Task goal
Quote the article on clean label ingredients word for word, between "Clean label comes" and "clean label products.", inclusive.

(Text shown)

Clean label comes ahead of brand17 Oct 2018
Consumers are now more interested in clean label ingredients instead of product descriptions or the brand name itself, when shopping for new foods and drinks, according to a new global survey – highlighting the ongoing importance of clean label products.
Natural and clean label ingredients have become an absolute expectation for consumers, but what they consider to be natural varies widely. Ingredient supplier Beneo commissioned this latest poll among 3,000 online consumers in the United States, Germany and the UK. It found 59% of respondents expected a ‘natural’ product to be healthy, 53% said they thought it should not be genetically modified, and 50% equated ‘natural’ with high quality.
Food manufacturers have often struggled with consumer expectations of naturalness, especially since it lacks a precise definition (except in relation to flavourings in the EU). And some of the attributes that make a product ‘clean label’ for consumers are not necessarily those that a manufacturer considers when switching out artificial ingredients. Low sugar, for example, was associated with natural products for 39% of global consumers, while food safety (40%) and ‘pure taste’ (44%) were also top expectations.
Previously, the term ‘clean label’ tended to refer to simplified ingredient lists and removal of artificial ingredients, but its definition has expanded in recent years, and is now widely understood to include concepts like ‘free from’, not just in terms of allergens, but also from animal cruelty, genetically modified ingredients and unsustainable supply chains. Reflecting this shift, Innova Market Insights refers to ‘clear label’, meaning transparency about how ingredients are sourced, as well as about what is in the product.

(End Text shown)
(Source material)

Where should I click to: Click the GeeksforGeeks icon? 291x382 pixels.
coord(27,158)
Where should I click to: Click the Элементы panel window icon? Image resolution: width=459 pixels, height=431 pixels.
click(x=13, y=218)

(End Source material)

Response area
Clean label comes ahead of brand17 Oct 2018
Consumers are now more interested in clean label ingredients instead of product descriptions or the brand name itself, when shopping for new foods and drinks, according to a new global survey – highlighting the ongoing importance of clean label products.